May 31 (Bloomberg) -- The U.S. and its allies in a program to stop the spread of weapons of mass destruction prevented Iran from obtaining material for its nuclear weapons program within the past nine months, Secretary of State Condoleezza Rice said.
``The trans-shipment of material and equipment bound for ballistic missile programs in countries of concern, including Iran'' was blocked as was the transfer of ``equipment used to produce propellant'' to a ``ballistic missile program in another region'' of the world, Rice said.
All of which raises more questions than it answers. For example, which allies, which "countries of concern" and in which other region?

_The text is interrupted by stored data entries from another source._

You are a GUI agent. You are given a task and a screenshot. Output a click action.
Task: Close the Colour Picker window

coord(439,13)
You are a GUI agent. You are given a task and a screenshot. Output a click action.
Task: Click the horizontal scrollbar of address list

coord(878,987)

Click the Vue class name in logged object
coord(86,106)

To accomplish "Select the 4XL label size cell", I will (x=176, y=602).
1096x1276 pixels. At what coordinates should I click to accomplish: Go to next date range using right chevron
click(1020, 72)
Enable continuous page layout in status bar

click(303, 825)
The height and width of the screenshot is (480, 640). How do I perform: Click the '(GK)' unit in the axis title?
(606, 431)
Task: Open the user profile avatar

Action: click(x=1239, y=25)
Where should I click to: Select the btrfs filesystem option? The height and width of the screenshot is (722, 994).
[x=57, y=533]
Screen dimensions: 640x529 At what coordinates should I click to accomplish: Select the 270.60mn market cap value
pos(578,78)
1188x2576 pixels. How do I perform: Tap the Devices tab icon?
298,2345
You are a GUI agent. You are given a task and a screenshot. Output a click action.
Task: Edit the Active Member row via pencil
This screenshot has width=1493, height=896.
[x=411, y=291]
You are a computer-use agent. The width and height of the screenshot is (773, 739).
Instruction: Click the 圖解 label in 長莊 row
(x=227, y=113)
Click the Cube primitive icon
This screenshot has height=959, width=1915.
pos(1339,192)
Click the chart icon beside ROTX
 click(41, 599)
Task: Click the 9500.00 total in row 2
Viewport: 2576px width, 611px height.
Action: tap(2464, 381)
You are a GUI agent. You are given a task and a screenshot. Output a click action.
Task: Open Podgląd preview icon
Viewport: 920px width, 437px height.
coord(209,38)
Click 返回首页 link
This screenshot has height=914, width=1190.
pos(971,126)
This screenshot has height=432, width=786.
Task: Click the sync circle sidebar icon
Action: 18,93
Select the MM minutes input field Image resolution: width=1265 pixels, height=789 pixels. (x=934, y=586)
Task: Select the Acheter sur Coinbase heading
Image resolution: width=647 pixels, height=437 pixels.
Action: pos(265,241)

Rice doesn't give away many details.
Rice gave no details but said that the U.S. and 10 of its partners in the initiative have cooperated on 11 successful interdiction efforts over the past nine months. Iran was the only nation interdicted that she cited by name.
Meanwhile the EU3 and the UN are looking ineffective as usual.
``Our policy is to prevent them from having the capacity to develop enriched uranium to the point where they're able to make a nuclear weapon,'' Bush said at a news conference. ``Therefore we're working with the EU-3 to hopefully convince the Iranians to abandon their pursuits of such a program,'' Bush added referring to France, Germany and the U.K.
Setback
Efforts to curb nuclear proliferation worldwide suffered a setback last week when a United Nations review of the Nuclear Nonproliferation Treaty ended in failure, with no new agreement on how to block nuclear programs in either Iran or North Korea.
Which is why more and more countries are following the United States lead and ignoring the UN.
U.S. Director of National Intelligence John Negroponte said the Proliferation Security Initiative ``makes intelligence actionable.''
``Through PSI, intelligence can be coupled to government actions in whatever way is judged to be maximally effective by the responsible authorities,'' Negroponte said in remarks at the anniversary ceremony. Ambassadors from Singapore, Denmark and Japan, all participants in the initiative, also described PSI as an important part of the global effort to combat the spread of weapons of mass destruction.
Still, the clock is ticking or is that a nuclear bomb in Iran I hear.